My sapphire flashed blue, an azure star sewn into my shirt, putting the corpses’ features and the grotesque pillar into incandescent relief. A ghost flickered into being before me, but he was different to the others.
Not quite as translucent as the rest, his turquoise figure was nearly opaque enough to pass for real. He looked old, but not too old, and his eyes were life-like, white, blue then black in the middle, glinting with intelligence. On his head was a golden crown, and his clothes were cut in the oddest ways and from the oddest furry materials, but from their complicated and perfect symmetry, not to mention the multitude of ghostly gems sewn into them, they were clearly of great worth. His beard nearly reached his knees and was banded with alternate chains of gold, silver and other metals I could not recognise.
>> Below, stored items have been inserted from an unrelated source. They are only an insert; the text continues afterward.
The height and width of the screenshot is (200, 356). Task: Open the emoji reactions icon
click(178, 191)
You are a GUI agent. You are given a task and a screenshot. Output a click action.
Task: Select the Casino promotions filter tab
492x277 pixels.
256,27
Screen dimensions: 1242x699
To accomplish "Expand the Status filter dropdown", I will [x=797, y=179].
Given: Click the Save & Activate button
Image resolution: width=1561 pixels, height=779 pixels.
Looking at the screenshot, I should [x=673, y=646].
“Who are you? Get away!” I cried.
I leveled my spear at his throat, but he made no move to step back. He held himself straight and proud, and despite being was a little shorter than I was, looked down on me.
“You can put the spear down, young dwarf. I am not here to bring harm to you. In fact, I very much ought to be grateful to you.” A muscle twitched around one eye. “As much as it pains me to.”
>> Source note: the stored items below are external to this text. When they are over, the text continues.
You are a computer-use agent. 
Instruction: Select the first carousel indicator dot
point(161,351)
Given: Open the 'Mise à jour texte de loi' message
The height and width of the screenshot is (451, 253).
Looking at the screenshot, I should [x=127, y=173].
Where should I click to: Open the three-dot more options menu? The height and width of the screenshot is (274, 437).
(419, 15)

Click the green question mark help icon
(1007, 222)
“Stay back!” I shouted, and hid myself behind the spear point, which shook in time with my hands. “Who are you?”
The ghost rolled his eyes. “The world has really gone to the dogs, as they say on the surface. I am the King of All That Has Worth”
‘Who?”
“Your King.” He pronounced the words with firmness.
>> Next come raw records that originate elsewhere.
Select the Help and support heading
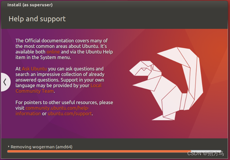This screenshot has height=160, width=230. coord(37,19)
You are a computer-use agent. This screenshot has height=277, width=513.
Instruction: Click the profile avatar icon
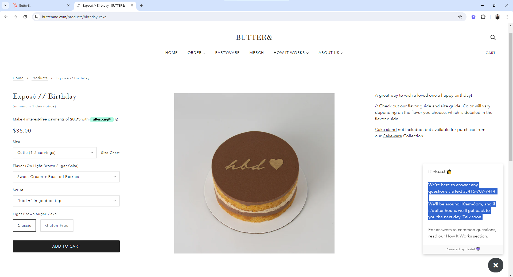click(x=497, y=17)
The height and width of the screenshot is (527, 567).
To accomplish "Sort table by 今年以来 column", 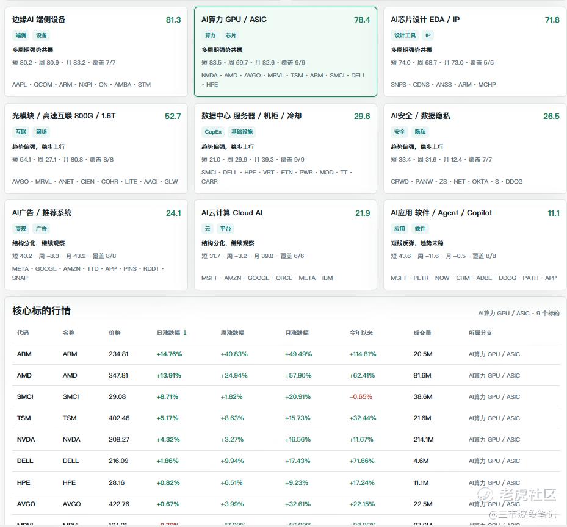I will (361, 333).
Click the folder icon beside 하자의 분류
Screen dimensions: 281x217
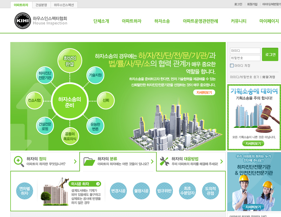click(x=89, y=161)
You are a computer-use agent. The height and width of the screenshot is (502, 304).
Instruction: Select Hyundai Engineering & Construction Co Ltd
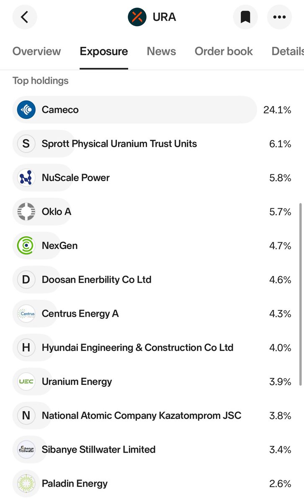click(152, 348)
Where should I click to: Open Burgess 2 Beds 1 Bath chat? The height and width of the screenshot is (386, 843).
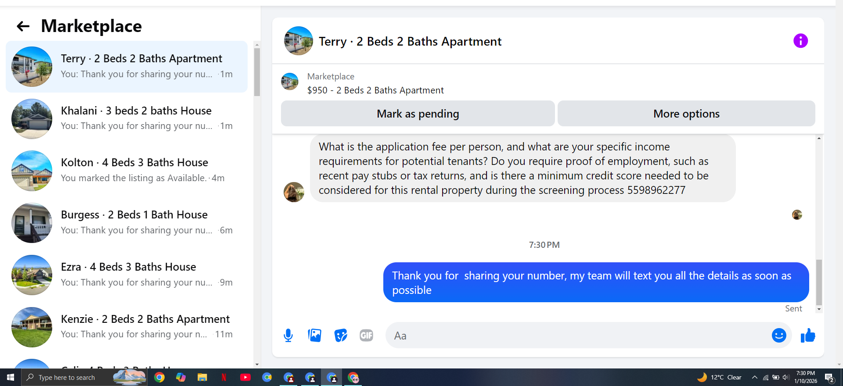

A king? I’d heard of kings before, those who had ruled the dwarfholds before the presidents, although I wasn’t too sure of the difference. Anyway, whoever he had been, he was dead now.
“You’re not a king anymore,” I said. “You’re a ghost. Why are you here?”
“I’m here to lead you from danger and to riches you could never comprehend.”
I snorted, and backed away. “I know better than to trust the dead. Leave me alone. I know the way out from here.”
“No you don’t.” He folded his arms.
“I bloody well do. I just have to walk back in the direction I came, and I’ll see the glow from the mine eventually. There’s hundreds of lights all around the tents there.”
“And you’ll get there through my former subjects, will you?”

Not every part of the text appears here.